→ The problem:
Return every line of the data exactly as it stands.

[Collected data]

------------

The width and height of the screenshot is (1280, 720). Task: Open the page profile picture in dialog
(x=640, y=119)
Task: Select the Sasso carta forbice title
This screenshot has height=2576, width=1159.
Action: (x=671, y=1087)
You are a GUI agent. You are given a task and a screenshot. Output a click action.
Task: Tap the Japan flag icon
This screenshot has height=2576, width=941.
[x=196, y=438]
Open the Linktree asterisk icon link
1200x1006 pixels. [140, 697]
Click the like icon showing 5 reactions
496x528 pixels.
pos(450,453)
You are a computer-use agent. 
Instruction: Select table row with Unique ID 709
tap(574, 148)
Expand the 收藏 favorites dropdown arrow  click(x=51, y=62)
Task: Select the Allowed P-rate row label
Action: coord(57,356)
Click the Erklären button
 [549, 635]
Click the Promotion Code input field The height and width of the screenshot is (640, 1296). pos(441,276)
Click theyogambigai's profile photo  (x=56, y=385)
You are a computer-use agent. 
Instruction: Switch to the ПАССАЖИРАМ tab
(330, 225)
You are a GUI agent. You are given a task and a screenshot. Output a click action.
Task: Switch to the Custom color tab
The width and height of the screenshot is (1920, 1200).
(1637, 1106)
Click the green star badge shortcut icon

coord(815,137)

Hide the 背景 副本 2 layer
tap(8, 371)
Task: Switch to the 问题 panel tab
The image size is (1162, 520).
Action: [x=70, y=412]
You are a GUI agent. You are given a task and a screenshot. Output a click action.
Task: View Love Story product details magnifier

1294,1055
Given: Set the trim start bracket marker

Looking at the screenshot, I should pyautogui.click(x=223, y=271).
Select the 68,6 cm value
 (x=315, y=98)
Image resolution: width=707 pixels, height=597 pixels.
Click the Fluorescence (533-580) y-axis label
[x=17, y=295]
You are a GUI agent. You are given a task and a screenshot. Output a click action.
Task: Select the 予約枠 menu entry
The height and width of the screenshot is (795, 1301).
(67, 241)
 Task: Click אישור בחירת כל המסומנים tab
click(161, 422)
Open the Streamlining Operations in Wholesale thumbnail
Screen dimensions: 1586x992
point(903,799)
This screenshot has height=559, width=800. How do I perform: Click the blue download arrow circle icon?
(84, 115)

------------

→ Response to this task:
The width and height of the screenshot is (1280, 720). Task: Open the page profile picture in dialog
(x=640, y=119)
Task: Select the Sasso carta forbice title
This screenshot has height=2576, width=1159.
Action: (x=671, y=1087)
You are a GUI agent. You are given a task and a screenshot. Output a click action.
Task: Tap the Japan flag icon
This screenshot has height=2576, width=941.
[x=196, y=438]
Open the Linktree asterisk icon link
1200x1006 pixels. [140, 697]
Click the like icon showing 5 reactions
496x528 pixels.
pos(450,453)
You are a computer-use agent. 
Instruction: Select table row with Unique ID 709
tap(574, 148)
Expand the 收藏 favorites dropdown arrow  click(x=51, y=62)
Task: Select the Allowed P-rate row label
Action: coord(57,356)
Click the Erklären button
 [549, 635]
Click the Promotion Code input field The height and width of the screenshot is (640, 1296). pos(441,276)
Click theyogambigai's profile photo  (x=56, y=385)
You are a computer-use agent. 
Instruction: Switch to the ПАССАЖИРАМ tab
(330, 225)
You are a GUI agent. You are given a task and a screenshot. Output a click action.
Task: Switch to the Custom color tab
The width and height of the screenshot is (1920, 1200).
(1637, 1106)
Click the green star badge shortcut icon

coord(815,137)

Hide the 背景 副本 2 layer
tap(8, 371)
Task: Switch to the 问题 panel tab
The image size is (1162, 520).
Action: [x=70, y=412]
You are a GUI agent. You are given a task and a screenshot. Output a click action.
Task: View Love Story product details magnifier

1294,1055
Given: Set the trim start bracket marker

Looking at the screenshot, I should pyautogui.click(x=223, y=271).
Select the 68,6 cm value
 (x=315, y=98)
Image resolution: width=707 pixels, height=597 pixels.
Click the Fluorescence (533-580) y-axis label
[x=17, y=295]
You are a GUI agent. You are given a task and a screenshot. Output a click action.
Task: Select the 予約枠 menu entry
The height and width of the screenshot is (795, 1301).
(67, 241)
 Task: Click אישור בחירת כל המסומנים tab
click(161, 422)
Open the Streamlining Operations in Wholesale thumbnail
Screen dimensions: 1586x992
point(903,799)
This screenshot has height=559, width=800. How do I perform: Click the blue download arrow circle icon?
(84, 115)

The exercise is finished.